The same principle can be applied to your morning routine. Incorporate a transitional routine, such as stopping for coffee or listening to a podcast, to help your brain shift into work mode.
13. At the end of the day, review your to-do list to leave work at your workplace.
Before leaving the workplace, check off everything you accomplished and then add anything you want to do the next day. Knowing that you have fulfilled your responsibilities and are prepared for the next day can alleviate some of the worry, and you won’t be frantically poring over the list in your mind at night.
Keeping a running to-do list in a notebook or on a smartphone or tablet using list-making software
Feeling out of control of tasks and deadlines at work causes a lot of stress. Improving your organization and preparation will greatly reduce the amount of time you spend thinking about work.
14. Turn off all gadgets at least once a day.
Set aside time each day to unplug or put away all devices (phone, tablet, computer, etc.). Chances are you won’t check email after 8 p.m. or answer your phone during dinner. Whatever it is, stick with it and avoid the impulse to check email or make phone calls, even if you really want to.
To avoid being woken up by email notifications or phone calls, sleep with your phone in airplane mode or the Do Not Disturb option. In addition, you can change the Do Not Disturb settings so that calls from certain contacts are let through in case of an emergency.

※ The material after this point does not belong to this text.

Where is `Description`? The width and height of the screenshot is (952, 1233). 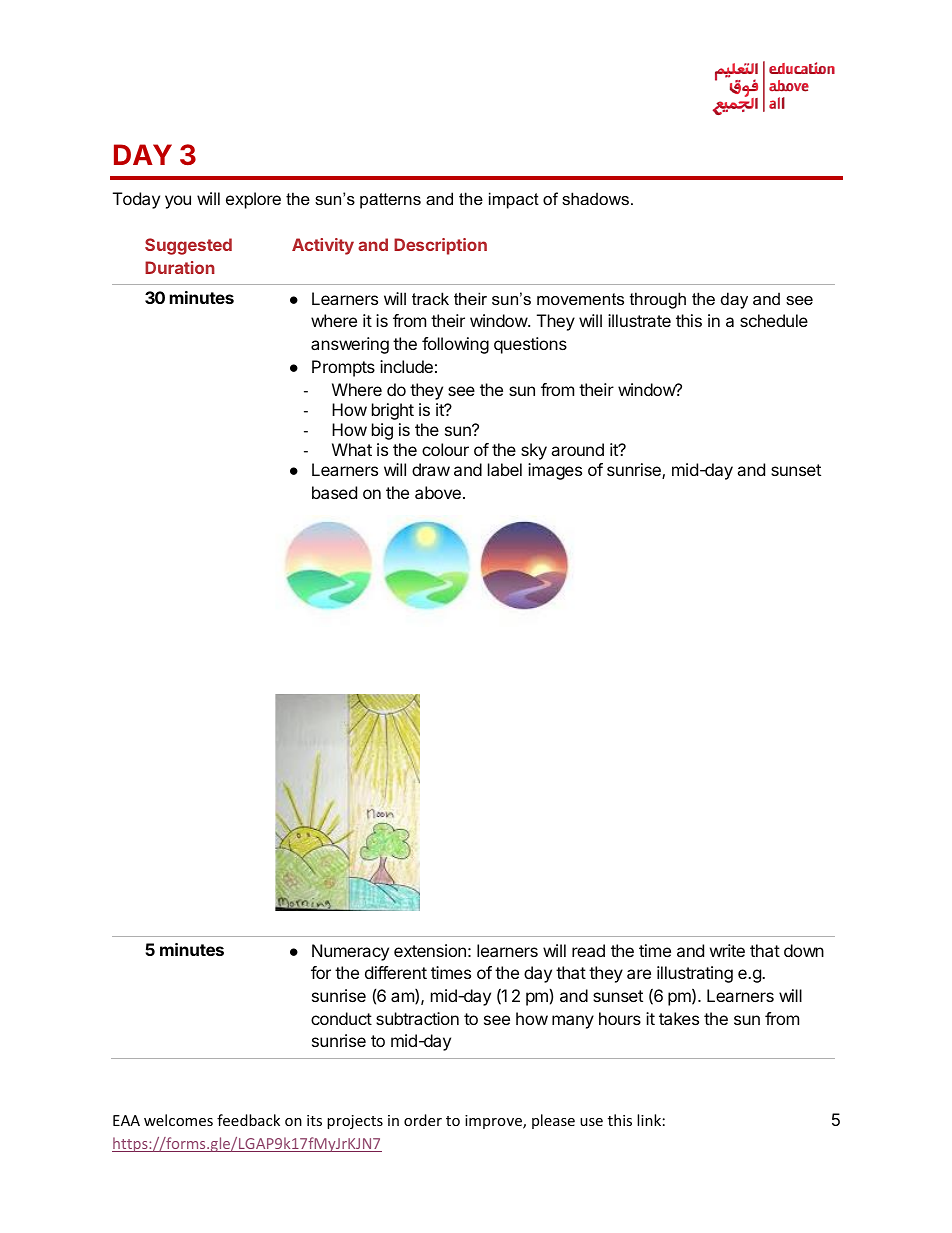 Description is located at coordinates (440, 246).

I have two phones: one for business use and one for personal use. If you want to use your phone for social networking or gaming, you can do so without worrying about being bothered by notifications from work.
Unplugging for an entire weekend, Friday evening through Sunday evening, can help you disconnect from work and avoid a flurry of thoughts.
15. Create a designated work area in your home
Keep all the work you need to take home in one place, such as an office or guest room. If you work at the kitchen table or on the living room couch, for example, your brain will get used to thinking about work even when you’re not there.
Never take your work phone or laptop into your bedroom. Working in the bedroom disrupts your sleep cycle because your brain associates the bedroom with work and is less likely to shut down at night.
16. Don’t talk too much about work at home.
There’s a difference between answering “How was your day?” and starting an hour-long monologue about your new coworker. Complaining about work, or even just bringing up a problem at work, makes you focus on it and reinforces the negativity. Start a discussion with family or friends about something other than work.
Tell them that you try to avoid talking about work as often as possible. Not only will this help them understand what is and isn’t acceptable conversation, but it will also allow them to hold you accountable. They will stop you if you start ranting about work.
I want to thank you for taking the time to read my article about how to stop thinking about work. I sincerely hope its contents have been a good help to you.